Winfred A. SHAW, Plaintiff, v. UNITED STATES of America, Defendant., United States District Court, M.D. Alabama, Eastern Division., 853 F.Supp. 1378, Civ. A. No. 92-D-201-E., April 5, 1994
Winfred A. SHAW, Plaintiff, v. UNITED STATES of America, Defendant.
United States District Court, M.D. Alabama, Eastern Division.
853 F.Supp. 1378
Civ. A. No. 92-D-201-E.
April 5, 1994.
Kenneth Jay Shinbaum, McPhillips, Shinbaum & Gill, Montgomery, AL, for plaintiff.
Scott J. Crosby, Trial Atty., Tax Div., U.S. Dept. of Justice, Washington, DC, Kenneth E. Vines, Charles Redding Pitt, U.S. Attorney's Office, Montgomery, AL, for defendant.

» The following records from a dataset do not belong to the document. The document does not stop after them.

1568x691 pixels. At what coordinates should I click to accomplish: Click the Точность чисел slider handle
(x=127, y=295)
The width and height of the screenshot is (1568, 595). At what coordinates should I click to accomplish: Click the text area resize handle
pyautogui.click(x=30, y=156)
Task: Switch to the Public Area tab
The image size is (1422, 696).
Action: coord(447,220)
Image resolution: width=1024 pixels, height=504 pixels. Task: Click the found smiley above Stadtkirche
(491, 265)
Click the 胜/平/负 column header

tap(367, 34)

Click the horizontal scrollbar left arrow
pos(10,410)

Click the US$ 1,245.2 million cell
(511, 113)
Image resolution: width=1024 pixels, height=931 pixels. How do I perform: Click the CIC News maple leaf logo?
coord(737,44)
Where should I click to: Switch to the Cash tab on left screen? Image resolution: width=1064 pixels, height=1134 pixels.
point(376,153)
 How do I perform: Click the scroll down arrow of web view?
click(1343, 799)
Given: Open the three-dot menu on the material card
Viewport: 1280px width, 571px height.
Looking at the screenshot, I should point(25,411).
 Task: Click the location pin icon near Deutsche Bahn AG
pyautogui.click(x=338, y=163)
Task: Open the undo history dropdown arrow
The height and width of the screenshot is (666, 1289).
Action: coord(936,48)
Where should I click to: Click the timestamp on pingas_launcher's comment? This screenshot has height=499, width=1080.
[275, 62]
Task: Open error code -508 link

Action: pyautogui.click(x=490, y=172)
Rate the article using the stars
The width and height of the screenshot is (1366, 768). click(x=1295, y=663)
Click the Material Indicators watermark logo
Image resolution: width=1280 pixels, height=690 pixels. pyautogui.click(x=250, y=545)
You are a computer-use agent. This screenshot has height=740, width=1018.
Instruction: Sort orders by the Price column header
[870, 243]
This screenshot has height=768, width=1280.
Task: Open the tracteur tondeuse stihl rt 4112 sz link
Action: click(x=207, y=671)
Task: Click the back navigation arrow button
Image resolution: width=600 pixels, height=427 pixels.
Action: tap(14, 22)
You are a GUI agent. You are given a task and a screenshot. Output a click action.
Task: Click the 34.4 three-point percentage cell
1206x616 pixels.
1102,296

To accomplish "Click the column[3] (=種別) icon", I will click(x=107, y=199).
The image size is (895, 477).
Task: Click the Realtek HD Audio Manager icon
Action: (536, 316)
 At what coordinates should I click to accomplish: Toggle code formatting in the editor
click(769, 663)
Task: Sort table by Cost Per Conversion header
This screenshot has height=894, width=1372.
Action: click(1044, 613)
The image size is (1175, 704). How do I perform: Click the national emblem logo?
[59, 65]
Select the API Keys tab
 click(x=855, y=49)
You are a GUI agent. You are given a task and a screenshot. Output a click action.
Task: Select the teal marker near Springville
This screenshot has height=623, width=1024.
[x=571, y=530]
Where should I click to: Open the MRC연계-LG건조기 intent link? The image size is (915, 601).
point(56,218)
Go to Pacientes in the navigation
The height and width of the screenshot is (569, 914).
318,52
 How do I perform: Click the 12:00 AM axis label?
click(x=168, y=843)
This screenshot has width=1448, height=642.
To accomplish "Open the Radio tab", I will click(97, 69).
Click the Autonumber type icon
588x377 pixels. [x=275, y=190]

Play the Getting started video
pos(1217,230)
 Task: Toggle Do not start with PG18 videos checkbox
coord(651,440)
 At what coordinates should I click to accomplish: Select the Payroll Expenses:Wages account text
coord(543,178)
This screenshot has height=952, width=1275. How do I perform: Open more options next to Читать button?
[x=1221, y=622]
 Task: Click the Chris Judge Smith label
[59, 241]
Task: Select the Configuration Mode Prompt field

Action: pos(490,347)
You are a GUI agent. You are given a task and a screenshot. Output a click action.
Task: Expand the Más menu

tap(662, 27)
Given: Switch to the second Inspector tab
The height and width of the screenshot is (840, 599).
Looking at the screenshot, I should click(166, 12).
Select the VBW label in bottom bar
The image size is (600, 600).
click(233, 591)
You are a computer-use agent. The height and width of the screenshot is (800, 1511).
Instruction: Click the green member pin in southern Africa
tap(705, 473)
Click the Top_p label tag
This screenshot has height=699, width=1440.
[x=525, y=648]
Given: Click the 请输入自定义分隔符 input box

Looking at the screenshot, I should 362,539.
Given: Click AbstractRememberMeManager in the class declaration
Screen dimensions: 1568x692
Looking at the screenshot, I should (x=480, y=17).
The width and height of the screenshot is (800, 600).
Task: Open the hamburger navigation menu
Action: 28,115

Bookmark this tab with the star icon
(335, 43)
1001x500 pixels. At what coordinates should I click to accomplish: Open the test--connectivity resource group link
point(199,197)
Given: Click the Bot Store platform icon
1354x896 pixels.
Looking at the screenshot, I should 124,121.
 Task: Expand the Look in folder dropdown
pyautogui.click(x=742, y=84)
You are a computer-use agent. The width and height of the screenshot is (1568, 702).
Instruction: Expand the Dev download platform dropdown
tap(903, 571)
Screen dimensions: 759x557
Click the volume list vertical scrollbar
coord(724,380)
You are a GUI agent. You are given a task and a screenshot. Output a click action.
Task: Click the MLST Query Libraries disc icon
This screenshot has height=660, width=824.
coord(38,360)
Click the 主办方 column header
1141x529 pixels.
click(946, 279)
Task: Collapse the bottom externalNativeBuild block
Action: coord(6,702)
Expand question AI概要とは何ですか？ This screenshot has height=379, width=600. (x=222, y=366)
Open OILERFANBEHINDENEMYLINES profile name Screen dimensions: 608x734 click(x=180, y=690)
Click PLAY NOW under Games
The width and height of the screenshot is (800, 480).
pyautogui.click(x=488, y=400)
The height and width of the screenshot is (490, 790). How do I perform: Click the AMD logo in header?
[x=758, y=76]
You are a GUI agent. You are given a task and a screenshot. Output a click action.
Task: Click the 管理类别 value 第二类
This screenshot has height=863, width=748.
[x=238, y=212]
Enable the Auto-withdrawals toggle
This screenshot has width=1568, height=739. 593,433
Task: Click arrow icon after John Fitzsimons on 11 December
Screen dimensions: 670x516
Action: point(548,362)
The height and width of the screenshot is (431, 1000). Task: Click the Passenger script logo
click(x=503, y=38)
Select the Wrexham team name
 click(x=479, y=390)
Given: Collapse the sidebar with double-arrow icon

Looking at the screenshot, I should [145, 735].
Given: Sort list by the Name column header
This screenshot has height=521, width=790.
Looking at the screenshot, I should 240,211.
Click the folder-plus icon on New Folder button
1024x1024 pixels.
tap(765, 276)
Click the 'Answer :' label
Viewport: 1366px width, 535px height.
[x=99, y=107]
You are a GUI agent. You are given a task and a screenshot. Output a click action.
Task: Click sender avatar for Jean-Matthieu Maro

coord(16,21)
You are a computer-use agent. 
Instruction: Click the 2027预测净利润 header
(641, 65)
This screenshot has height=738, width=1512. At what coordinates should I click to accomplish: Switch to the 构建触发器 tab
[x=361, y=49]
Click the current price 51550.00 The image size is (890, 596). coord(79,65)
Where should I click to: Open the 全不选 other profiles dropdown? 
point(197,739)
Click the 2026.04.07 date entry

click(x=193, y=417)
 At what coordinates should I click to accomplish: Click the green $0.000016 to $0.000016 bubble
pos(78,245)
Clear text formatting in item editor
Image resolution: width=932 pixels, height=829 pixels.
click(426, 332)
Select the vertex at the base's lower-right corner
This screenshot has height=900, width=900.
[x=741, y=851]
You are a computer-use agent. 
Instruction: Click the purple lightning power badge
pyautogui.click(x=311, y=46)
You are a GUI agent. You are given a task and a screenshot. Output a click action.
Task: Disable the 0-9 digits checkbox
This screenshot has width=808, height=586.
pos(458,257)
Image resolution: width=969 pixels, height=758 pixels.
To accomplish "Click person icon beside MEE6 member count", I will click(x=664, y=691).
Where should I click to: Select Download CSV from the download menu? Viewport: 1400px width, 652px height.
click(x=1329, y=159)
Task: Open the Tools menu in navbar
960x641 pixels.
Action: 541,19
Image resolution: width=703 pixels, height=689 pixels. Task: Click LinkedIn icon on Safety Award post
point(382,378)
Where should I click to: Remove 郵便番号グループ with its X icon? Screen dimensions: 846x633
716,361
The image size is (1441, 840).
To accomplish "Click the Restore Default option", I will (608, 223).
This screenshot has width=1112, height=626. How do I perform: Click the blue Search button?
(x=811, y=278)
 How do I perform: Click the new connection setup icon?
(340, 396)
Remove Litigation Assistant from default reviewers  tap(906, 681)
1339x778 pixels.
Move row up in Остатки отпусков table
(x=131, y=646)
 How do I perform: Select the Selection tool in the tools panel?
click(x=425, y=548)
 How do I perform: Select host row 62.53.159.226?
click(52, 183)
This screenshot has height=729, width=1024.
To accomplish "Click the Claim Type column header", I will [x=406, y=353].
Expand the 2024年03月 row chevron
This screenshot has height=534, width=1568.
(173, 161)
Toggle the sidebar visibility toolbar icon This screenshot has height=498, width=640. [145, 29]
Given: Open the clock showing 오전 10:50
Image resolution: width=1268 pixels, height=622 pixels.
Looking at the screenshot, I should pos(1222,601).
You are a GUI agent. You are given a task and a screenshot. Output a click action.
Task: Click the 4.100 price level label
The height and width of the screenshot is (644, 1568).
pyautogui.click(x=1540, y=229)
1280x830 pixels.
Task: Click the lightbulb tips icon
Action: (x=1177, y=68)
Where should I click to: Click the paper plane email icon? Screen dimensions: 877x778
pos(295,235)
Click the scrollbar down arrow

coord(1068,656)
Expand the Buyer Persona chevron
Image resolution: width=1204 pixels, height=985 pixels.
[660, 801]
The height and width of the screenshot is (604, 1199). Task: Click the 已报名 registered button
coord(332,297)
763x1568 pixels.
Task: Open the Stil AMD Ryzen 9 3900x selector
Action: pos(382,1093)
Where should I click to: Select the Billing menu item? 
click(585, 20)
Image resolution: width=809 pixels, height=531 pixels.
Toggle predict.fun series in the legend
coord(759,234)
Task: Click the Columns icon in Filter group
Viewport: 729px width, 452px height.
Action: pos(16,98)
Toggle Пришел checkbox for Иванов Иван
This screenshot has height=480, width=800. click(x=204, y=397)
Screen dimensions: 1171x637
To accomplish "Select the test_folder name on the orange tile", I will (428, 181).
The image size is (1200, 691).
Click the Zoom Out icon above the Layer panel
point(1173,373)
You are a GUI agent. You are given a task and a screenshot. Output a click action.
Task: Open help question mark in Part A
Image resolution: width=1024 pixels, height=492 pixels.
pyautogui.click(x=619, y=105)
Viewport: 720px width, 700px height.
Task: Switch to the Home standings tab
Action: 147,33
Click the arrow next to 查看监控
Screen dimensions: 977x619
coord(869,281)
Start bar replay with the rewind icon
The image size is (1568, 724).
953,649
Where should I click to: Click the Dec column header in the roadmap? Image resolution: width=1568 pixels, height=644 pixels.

MEMORANDUM OPINION AND ORDER
De MENT, District Judge.
This matter is now before the court on the plaintiff's motion for summary judgment, filed September 25, 1992, for which he filed a brief in support of the motion for summary judgment on October 16, 1992. Also, before the court is the United States of America's motion for summary judgment which was filed on October 2, 1992, for which they filed a brief in support of their motion as well as in opposition to the plaintiff's motion on October 19, 1992.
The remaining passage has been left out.